### Consignes
A. Pour chacune des affirmations suivantes sur la critique du film de Scorsese, répondez par oui ou par non selon qu'elle concorde ou non avec le texte, puis citez mot pour mot le passage qui tranche. (i) Le film dure 164 minutes. (ii) Ballhaus a écrit le scénario. (iii) Jésus y apparaît comme un pêcheur.
B. Rédigez la suite de la critique du film de Scorsese, à partir de l'endroit où elle s'interrompt.

### Page
^^^^^^^^

THE LAST TEMPTATION OF CHRIST (1988)
Martin Scorsese
Par Mathieu Li-Goyette
L’Américain Cecil B. DeMille avait son Christ idolâtré.
L’Italien Pier Paolo Pasolini avait son Christ méditatif.
L’Italo-Américain Martin Scorsese, lui, a son Christ déchiré.
S'inspirant du roman homonyme de Nikos Kazantzakis, Scorsese, épaulé
par son équipe habituelle (Schrader au scénario, Schoomaker
au montage, Ballhaus en chef-opérateur), parvint à faire
une relecture plus qu’actuelle de l'histoire du Christ après
que le classicisme du film biblique, déjà faible depuis
Ben-Hur, ait tombé dans l’oubli à la veille
du Nouvel Hollywood des années 70. Relecture controversée,
film biblique s’il en est un, ce questionnement religieux long
de 164 minutes reste encore aujourd’hui une oeuvre pleine de tabous
à laquelle peu de jugements dévoilent son réel
sujet. Présentant ici Jésus comme un charpentier artisan
de croix de crucifixion à la solde des Romains, Scorsese choque
en profitant d’un procédé de «foreshadowing»

^^^^^^^^

### Données fournies
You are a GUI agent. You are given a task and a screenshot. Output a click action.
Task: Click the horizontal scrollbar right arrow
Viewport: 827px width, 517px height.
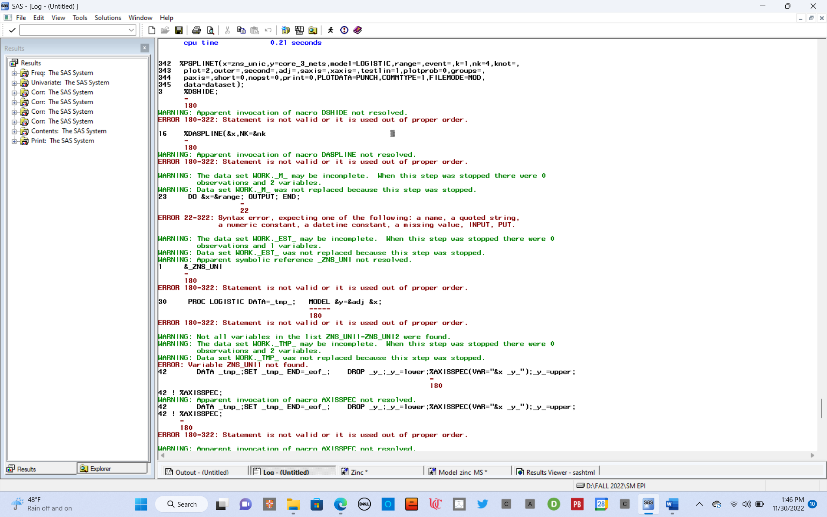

^^^^^^^^

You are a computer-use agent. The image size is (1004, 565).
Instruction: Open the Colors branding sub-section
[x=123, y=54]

^^^^^^^^

### Réponses
A.
(i) Oui : « ce questionnement religieux long de 164 minutes »
(ii) Non : « Schrader au scénario » et « Ballhaus en chef-opérateur »
(iii) Non : « Présentant ici Jésus comme un charpentier artisan de croix de crucifixion à la solde des Romains »

B.
(indice sur les événements à venir) dans une histoire
connue de tous depuis la petite enfance. Judas est ici un zélote
aux accents italo-américains interprété par Harvey
Keitel, Marie-Madeleine (Barbara Hershey), elle, est connue de Jésus
depuis leur jeunesse et ira même jusqu’à lui donner
un fils, les apôtres eux, sont presque invisibles et ne servent
finalement que d’outils à l’achèvement de
la réponse religieuse recherchée par le film. Et c’est
précisément ici que ce dernier prend toute son importance.
Sans user de superlatifs non justifiés, il va s’en dire
que les films dits “bibliques” racontent, pour autant, tous
la même histoire. « Comment le Christ a-t-il rejoint son
Père aux Cieux? ». Désamorçant immédiatement
cette quête par la déformation complète des personnages
du Nouveau Testament, le cinéaste se pose plutôt la question
: « Comment croire? » ou plutôt « Pourquoi croire?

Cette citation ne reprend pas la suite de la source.